Connu pour ses portraits d’enfants candides aux boucles soyeuses et aux bonnes joues rouges et ses scènes de genre interrogeant l’intimité familiale, Jean-Baptiste Greuze (1725-1805) fut en son temps applaudi par le public et les critiques. Aujourd’hui oublié, le Petit Palais rend hommage à ce dessinateur hors pair à l’occasion du 300e anniversaire de sa naissance. Il nous révèle un artiste nourri des idéaux des Lumières, adulé par l’encyclopédiste Denis Diderot (avant que ce dernier prenne ses distances), ardent défenseur d’une éducation rousseauiste et surtout portraitiste talentueux, restituant avec finesse la diversité des émotions. Des têtes d’expression recherchées des amateurs, d’où leur multiplication par l’artiste.
Au fil du parcours, Greuze se révèle aussi un peintre moraliste. Au milieu de toutes ces figures de l’enfance, il fait la promotion des mères allaitant leurs enfants (ce qui ne l’empêchera pas de mettre ses filles en nourrice), se plait à peindre des rituels scandant la vie familiale comme la galette des rois ou la lecture de la bible, mais dévoile aussi un théâtre moins serein, celui du désordre qui peut y régner. Greuze met en scène, comme une psychanalyse de sa propre vie malheureuse, ce lieu familial pouvant caché violence physique et psychologique. Il la fait éclater dans La Malédiction paternelle, le fils puni, ou encore dans La Femme en colère. Il la rend cynique dans La lecture du testament. Elle devient ambivalente dans Les œufs cassés, symbole de la virginité perdue ; que l’on peut lire aussi dans l’ambiguë toile La cruche cassée, portée par une adolescente à la tenue en désordre, les mains crispées sur un bouquet de roses. Autant de tableaux qui font l’objet de belles et lucratives gravures, diffusées du vivant de Greuze…qui finira toutefois ruiné par sa femme, dont il divorcera après moult disputes.

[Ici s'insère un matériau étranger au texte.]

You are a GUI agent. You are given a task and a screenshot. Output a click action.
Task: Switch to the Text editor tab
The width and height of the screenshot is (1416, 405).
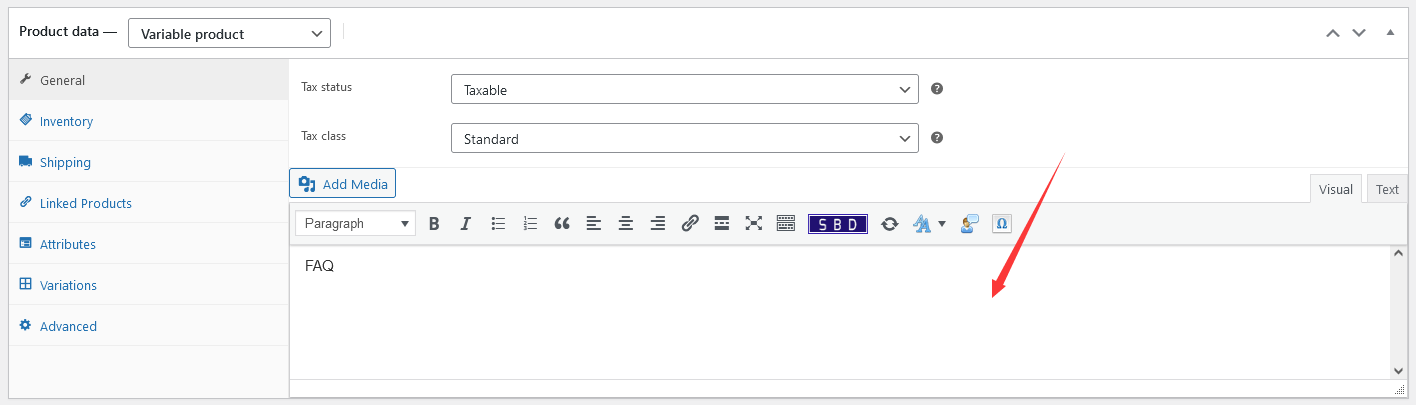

Délaissé par le public et les acheteurs, mais entouré de ses deux filles devenues peintres elles-aussi, notamment Anne-Geneviève (Anna), dont nombre de tableaux furent -et peut-être sont encore- attribués à tort à son père, Greuze n’intéresse plus. « J’ai tout perdu, or le talent et le courage », écrit-il en 1801. La centaine de peintures, dessins et estampes, provenant des plus grandes collections françaises et internationales, avec des prêts exceptionnels (comme le Metropolitan Museum of Art de New York), confirme cet indiscutable talent.